AAC&U’s 2005 Annual Meeting will showcase the best designs and practices of the New Academy. It will continue AAC&U’s tradition of serving as a catalyst for innovation and educational vitality.

Yet, while we have made great progress, much additional effort and creativity are required before liberal education and the New Academy can reach their fullest potential. The robust development of the New Academy faces many obstacles, especially the absence of public and political support for higher education. Such disinvestment—financial as well as philosophical—seriously limits the potential for better, and more widely available, liberal education. It confronts us with the prospect of a broken compact between the academy and society.

Consequently, the 2005 Annual Meeting also serves as a call to AAC&U members and friends to act as vigorous advocates for inclusion and excellence in the New Academy. In the decade between our 90th and 100th anniversaries, we will hold the New Academy to the highest possible standards of excellence, demonstrate its enduring value, and measure its success. And we will continue to commit ourselves to keeping the promise of educational excellence and genuine opportunity for all our students.

 

Conference Tracks


Track One:
Inquiry and Intellectual Judgment
Colleges and universities are pioneering new educational practices intended to teach all students how to make sense of complexity, how to find and use evidence, and how to apply their knowledge to new problems and unscripted questions. In doing so, they are bringing new vitality to one of the oldest and most enduring goals of liberal education: the thoughtful and creative use of human reason.

Track Two:
Social Responsibility and Civic Engagement (At Home and Abroad)
Colleges and universities are providing students with real-world experience and rich opportunities to address social problems in cooperation with others. This revival of civic engagement and social responsibility is happening in nearly every field.

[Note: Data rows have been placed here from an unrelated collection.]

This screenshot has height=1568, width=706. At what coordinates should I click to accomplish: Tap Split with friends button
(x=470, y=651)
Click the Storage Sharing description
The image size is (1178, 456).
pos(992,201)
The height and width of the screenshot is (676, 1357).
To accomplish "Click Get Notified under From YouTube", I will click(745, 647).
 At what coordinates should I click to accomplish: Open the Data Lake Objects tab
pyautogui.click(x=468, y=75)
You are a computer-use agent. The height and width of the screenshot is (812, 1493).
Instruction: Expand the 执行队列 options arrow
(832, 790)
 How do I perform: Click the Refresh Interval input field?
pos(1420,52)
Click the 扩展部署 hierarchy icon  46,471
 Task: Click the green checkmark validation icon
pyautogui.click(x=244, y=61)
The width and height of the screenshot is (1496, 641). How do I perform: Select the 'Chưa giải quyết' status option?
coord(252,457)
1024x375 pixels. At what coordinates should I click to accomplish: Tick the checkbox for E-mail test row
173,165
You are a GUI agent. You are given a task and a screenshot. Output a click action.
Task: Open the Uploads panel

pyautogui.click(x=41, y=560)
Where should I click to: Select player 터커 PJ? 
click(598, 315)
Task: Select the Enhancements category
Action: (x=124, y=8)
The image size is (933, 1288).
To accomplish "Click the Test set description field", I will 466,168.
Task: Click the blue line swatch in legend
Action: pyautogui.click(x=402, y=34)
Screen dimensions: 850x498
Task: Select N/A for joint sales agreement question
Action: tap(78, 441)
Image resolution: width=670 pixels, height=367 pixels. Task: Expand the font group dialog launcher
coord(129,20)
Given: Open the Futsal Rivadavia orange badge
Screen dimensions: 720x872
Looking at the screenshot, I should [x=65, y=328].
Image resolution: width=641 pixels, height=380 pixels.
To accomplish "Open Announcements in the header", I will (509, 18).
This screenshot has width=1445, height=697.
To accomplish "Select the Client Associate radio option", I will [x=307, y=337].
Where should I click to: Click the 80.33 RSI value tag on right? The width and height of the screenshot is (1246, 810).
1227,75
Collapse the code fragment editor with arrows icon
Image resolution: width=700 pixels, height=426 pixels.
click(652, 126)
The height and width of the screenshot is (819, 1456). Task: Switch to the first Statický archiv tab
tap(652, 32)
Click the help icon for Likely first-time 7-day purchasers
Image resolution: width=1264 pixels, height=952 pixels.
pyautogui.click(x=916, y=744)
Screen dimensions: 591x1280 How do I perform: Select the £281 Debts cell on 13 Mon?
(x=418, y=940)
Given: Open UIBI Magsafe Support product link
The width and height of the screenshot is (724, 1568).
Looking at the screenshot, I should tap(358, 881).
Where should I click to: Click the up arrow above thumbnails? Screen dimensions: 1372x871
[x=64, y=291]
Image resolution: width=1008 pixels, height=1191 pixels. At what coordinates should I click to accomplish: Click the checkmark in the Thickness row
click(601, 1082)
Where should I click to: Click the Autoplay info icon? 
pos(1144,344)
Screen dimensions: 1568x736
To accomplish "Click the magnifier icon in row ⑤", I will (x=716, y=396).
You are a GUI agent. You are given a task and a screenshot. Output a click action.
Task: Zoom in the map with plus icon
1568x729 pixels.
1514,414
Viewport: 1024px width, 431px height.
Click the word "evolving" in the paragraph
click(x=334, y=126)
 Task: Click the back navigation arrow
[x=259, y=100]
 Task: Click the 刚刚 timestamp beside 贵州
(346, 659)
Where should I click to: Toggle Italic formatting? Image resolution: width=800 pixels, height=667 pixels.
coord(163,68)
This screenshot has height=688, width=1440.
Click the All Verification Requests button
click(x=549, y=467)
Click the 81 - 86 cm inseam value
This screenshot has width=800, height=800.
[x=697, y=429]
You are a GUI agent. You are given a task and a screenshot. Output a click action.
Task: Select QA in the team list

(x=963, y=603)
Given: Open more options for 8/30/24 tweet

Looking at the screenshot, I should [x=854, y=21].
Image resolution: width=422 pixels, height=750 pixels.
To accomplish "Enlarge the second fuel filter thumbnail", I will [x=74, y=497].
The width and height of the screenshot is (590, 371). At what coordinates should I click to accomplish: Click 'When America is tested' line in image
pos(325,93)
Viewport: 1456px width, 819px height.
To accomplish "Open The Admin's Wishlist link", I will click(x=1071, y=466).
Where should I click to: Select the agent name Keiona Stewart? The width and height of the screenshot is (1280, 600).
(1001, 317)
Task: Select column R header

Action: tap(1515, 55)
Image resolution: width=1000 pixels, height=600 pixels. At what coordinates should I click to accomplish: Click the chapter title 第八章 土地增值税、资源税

Collaborative, intercultural, and community-based learning are the new civic frontiers for our twenty-first century world of diversity, contestation, and global interdependence.

Track Three:
Integrative and Culminating Learning
Colleges and universities are inventing new forms of integrative and culminating studies so that students have multiple, structured opportunities to make connections across the disciplines, fields, and varied learning experiences. In this way, students are able to connect theories to practice, and to engage their own lived experience in the context of what they are learning in general education and the majors. Analysis and application are coming together, where once they were presented as alternate educational pathways.

Track Four:
Assessment and Accountability in the New Academy
Despite the development over the past two decades of a veritable “assessment movement,” too many institutions and programs still are unable to answer legitimate questions about what their students are learning in college. Accountability for the highest standards of learning calls for new forms of critical inquiry and reflective practice—forms that are both appropriate to higher education's mission and feasible in the contemporary academy.

Track Five:
Access, Equity, and Meaningful Opportunity (Inclusive Excellence)
Colleges and universities are linking preparation, access, opportunity, and excellence in dynamic ways. They are creating environments where inclusion is a necessary ingredient for academic excellence, and excellence is only genuine when it is inclusive. In this way, institutions hope to achieve the highest level of student intellectual and social development, draw on the cultural differences of learners to enhance teaching and learning, effectively use institutional resources to enhance student learning, and create communities that take advantage of the fullest range of diversity in the service of learning.